Syahdan menjelaskan, tahun 2013 ada pemberitahuan pembagian lahan seluas 2.169 hektar untuk masyarakat yang dianggap sebagai lahan plasma yang dikelola PT Palm Segar Lestari (PSL).
Ada sekitar 1.169 sertifikat yang dibuat atas nama masyarakat Nunukan Barat dan terbit pada 2019.
‘’Tagihan itu hanya diterima sebagian dari kami saja. Ini kan kami tidak pernah lihat sertifikatnya, tidak pernah terima hasil plasma juga, tiba tiba tagihan pajak datang. Kan tidak masuk akal,’’ kata dia.
Kepala Badan Pendapatan Daerah (Bapenda) Kabupaten Nunukan, Fitraeni menjelaskan, Surat Pemberitahuan Pajak Terutang (SPPT) untuk Pajak Bumi dan Bangunan (PBB) terbit atas dasar data yang diserahkan Dinas Ketahanan Pangan dan Pertanian (DKPP) Nunukan.

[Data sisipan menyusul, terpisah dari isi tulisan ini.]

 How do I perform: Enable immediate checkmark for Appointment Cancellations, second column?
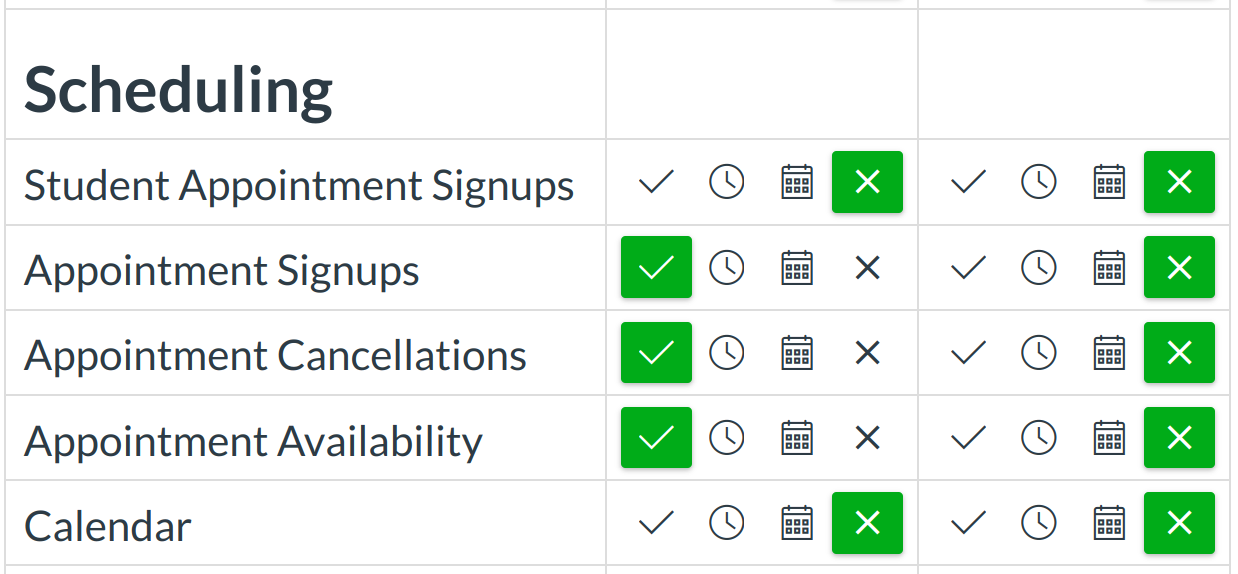968,352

Dari 1.169 sertifikat, Bapenda hanya menerbitkan 690 tagihan karena hanya jumlah tersebut yang telah menyerahkan KTP, alas hak dan nomor alas hak.
‘’Kalau untuk terutang 5 tahun, itu sesuai tahun terbit. SPPT PBB terbit pada 2019, dan sesuai Perbup pasal 58 ayat 4, untuk pajak terutang diterbitkan 5 tahun sesuai tahun terbit sertifikat,’’ jelas Fitraeni.
Kepala DKPP Nunukan, Muhtar menegaskan, sebanyak 1.169 sertifikat yang terbit untuk warga Nunukan Barat, bukan sertifikat lahan plasma, melainkan sertifikat tanah redistribusi.
‘’Dan itu sertifikatnya ada di managemen lama PT PSL namanya Pak Yudianto. Ini agak sulit karena sejak 2024 perusahaan berganti pemilik, dari sebelumnya Ayong menjadi milik Juanda,’’ jelas Muhtar.
Muhtar juga membantah isu yang berkembang dalam rapat, bahwa ada kemungkinan sertifikat tersebut digunakan untuk jaminan pinjaman bank.
‘’Kalau sertifikat tanah redistribusi tidak akan mungkin dijaminkan karena ada stempel pajak terutang. Beda sertifikat plasma itu bisa,’’ kata dia.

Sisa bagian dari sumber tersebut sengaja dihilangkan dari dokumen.